Gasps echoed through the Nobel Hall in Oslo yesterday as Barack Obama was unveiled as the winner of the 2009 Peace Prize, sparking a global outpouring of incredulity and praise in unequal measure.
Mr Obama was sound asleep in the White House when the Norwegian Nobel Committee made the shock announcement. It said that he was being honoured for his “extraordinary efforts to strengthen international diplomacy and co-operation between peoples”.
In a clear swipe at his predecessor, George W. Bush, the committee praised the “change in the international climate” that the President had brought, along with his cherished goal of ridding the world of nuclear weapons.
“Only very rarely has a person to the same extent as Obama captured the world's attention and given its people hope for a better future,” it added.
International reaction ranged from delight to disbelief. The former winners Kofi Annan and Desmond Tutu voiced praise, the latter lauding the Nobel Committee’s “surprising but imaginative choice”.
But Lech Walesa, the dissident turned Polish President, who won the Peace Prize in 1983, spoke for many, declaring: “So soon? Too early. He has no contribution so far.”
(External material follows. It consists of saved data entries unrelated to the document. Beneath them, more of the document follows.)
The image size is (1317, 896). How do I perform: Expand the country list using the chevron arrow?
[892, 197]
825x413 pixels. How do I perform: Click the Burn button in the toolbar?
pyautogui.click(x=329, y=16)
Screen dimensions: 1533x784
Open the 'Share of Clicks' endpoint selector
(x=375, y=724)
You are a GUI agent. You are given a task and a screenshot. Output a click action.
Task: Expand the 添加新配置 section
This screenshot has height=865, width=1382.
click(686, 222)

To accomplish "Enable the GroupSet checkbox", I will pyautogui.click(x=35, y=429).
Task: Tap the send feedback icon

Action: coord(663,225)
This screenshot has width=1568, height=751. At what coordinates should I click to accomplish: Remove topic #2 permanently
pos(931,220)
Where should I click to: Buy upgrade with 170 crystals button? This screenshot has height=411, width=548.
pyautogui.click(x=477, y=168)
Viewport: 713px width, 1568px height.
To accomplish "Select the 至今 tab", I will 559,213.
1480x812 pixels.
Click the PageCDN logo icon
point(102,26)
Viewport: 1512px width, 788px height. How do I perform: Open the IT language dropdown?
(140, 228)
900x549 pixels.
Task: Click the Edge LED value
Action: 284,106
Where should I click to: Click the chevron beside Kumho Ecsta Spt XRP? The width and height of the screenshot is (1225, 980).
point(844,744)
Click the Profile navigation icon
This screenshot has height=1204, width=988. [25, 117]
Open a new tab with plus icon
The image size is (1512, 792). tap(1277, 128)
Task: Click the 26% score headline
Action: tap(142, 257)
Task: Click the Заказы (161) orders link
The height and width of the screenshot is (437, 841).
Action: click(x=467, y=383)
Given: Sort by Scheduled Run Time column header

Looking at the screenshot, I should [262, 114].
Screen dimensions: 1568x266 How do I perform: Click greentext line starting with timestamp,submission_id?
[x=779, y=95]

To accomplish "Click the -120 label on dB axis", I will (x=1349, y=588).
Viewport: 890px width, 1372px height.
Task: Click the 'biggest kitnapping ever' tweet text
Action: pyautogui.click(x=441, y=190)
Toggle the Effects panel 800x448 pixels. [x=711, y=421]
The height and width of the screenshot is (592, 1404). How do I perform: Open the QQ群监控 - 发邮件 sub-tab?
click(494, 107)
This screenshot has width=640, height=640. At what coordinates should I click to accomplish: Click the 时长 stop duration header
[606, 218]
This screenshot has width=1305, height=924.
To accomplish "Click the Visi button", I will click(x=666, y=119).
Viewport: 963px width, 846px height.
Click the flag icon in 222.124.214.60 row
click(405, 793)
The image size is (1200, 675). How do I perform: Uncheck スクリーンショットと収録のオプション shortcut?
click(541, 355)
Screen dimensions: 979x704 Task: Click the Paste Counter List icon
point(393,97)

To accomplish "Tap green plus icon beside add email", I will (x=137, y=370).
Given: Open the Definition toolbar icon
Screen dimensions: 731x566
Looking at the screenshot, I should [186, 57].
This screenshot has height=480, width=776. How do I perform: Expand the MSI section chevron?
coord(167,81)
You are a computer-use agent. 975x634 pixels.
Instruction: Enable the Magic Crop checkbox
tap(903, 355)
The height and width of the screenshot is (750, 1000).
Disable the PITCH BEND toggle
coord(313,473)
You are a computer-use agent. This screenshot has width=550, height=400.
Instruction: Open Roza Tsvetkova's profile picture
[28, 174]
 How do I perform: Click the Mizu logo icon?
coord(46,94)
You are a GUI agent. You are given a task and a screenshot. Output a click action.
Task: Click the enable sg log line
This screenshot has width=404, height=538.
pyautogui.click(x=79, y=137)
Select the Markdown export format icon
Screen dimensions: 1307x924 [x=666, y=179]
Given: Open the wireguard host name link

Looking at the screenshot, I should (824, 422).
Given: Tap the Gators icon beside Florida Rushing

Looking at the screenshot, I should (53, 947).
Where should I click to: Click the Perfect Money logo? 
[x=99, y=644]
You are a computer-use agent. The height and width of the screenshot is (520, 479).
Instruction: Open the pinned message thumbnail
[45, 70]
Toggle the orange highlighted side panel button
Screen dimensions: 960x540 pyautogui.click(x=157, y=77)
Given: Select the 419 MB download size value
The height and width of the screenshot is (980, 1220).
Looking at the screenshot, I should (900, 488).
Mr Obama’s domestic critics leapt on the award as evidence of foreigners fawning over an untested “celebrity” leader. Rush Limbaugh, the US right-wing commentator, said: “This fully exposes the illusion that is Barack Obama."
Speaking later, Mr Obama said that he was “surprised and deeply humbled” by the unexpected decision and announced that he would donate the £880,000 prize, due to be awarded in December, to charity.
“Let me be clear. I do not view it as recognition of my own accomplishments but rather as an affirmation of American leadership on behalf of aspirations held by people in all nations," he said.
The Nobel Peace Prize is a notoriously difficult award to predict, but yesterday's decision was clearly a political choice, with three of the past six peace awards going to Bush adversaries.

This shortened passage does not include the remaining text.